▸ Selection
* START *

When the last-surviving brother (apart from my grandfather, who was the youngest in the family) passed away, the family house was cleared and the accumulated ‘effects’ of two generations of Holmeses painstakingly sorted out by my father and his brother over many months. A number of things eventually came my way: pretty items from the vast collection of locally manufactured Staffordshire ceramics; jewellery; and, perhaps best of all, a copy of A Handbook of Plant-Form by Ernest E. Clark.
Subtitled ‘For Students of Design, Art Schools, Teachers & Amateurs’, it comprised 'nearly 800 illustrations, Drawn and Described, and with an Introductory Chapter on Design and A Glossary of Botanical Terms by Ernest E. Clark, Art Master, Derby Technical College, National Silver Medallist in Ornament and Design'. It was published by Batsford in 1904 and the title page bears the quotation:
“In every object there is inexhaustible meaning; the eye sees in it what the eye brings means of seeing.”
I have Googled till my Googling-finger aches, but I all I have been able to find out about Ernest Ellis Clark (1869-1932) are a few references to this publication and some scanty biographical details.
He was born in Derby and studied at Derby School of Art, which he first attended as an evening industrial student in 1892, and where he was considered one of the most outstanding students.
He became a painter at the Royal Crown Derby Porcelain Company, where he stayed until 1902. He left the china works to become a full-time crafts instructor at the School of Art in Green Lane, Derby. Between 1899 and 1904 he won seven medals in the National Competition for schools of art. He was a member of Derby Sketching Club, and seems to have specialised in painting Derby townscapes and people. From 1914-1918 he served as a gunner in the Royal Field Artillery and he died in Derby in 1932 aged 63.I've unearthed one fuzzy reproduction of a Derby street scene, but have not managed to find any other images of his paintings.

* END *

▸ Given exercise
Reproduce the passage about Ernest E. Clark word for word, everything from "He was born" down to "of his paintings.".

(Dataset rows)
* START *

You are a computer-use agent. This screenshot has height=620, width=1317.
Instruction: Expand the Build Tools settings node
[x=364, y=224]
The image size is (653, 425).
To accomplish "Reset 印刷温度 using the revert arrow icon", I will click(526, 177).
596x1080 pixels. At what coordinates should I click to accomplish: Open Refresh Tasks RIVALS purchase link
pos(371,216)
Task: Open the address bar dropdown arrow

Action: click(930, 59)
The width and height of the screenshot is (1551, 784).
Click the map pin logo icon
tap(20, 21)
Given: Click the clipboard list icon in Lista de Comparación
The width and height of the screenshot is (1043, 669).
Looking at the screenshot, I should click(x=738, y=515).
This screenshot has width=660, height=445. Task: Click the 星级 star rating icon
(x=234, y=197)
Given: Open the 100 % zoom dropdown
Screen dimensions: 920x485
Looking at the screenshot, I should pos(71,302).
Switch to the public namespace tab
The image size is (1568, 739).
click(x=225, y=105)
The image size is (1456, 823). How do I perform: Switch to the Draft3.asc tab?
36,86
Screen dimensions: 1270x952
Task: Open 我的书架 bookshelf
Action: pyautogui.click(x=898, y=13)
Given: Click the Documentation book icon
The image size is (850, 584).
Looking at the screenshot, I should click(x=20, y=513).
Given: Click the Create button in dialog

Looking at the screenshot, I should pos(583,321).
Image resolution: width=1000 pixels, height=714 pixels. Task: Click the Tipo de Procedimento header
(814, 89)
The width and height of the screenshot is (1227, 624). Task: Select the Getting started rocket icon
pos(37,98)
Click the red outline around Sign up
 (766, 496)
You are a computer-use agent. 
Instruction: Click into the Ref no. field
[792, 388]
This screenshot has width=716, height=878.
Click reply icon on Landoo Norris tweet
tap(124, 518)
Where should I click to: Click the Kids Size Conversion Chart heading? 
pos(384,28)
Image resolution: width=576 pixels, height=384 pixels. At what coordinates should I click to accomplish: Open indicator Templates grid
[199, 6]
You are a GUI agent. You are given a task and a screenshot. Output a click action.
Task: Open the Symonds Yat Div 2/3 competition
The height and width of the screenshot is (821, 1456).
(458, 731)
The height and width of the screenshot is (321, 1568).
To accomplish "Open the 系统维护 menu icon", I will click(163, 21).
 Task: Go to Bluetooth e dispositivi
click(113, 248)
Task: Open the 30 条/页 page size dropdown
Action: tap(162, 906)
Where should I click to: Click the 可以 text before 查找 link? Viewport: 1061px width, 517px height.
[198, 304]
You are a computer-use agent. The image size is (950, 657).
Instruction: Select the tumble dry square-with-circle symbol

* END *

▸ Written reply
He was born in Derby and studied at Derby School of Art, which he first attended as an evening industrial student in 1892, and where he was considered one of the most outstanding students.
He became a painter at the Royal Crown Derby Porcelain Company, where he stayed until 1902. He left the china works to become a full-time crafts instructor at the School of Art in Green Lane, Derby. Between 1899 and 1904 he won seven medals in the National Competition for schools of art. He was a member of Derby Sketching Club, and seems to have specialised in painting Derby townscapes and people. From 1914-1918 he served as a gunner in the Royal Field Artillery and he died in Derby in 1932 aged 63.I've unearthed one fuzzy reproduction of a Derby street scene, but have not managed to find any other images of his paintings.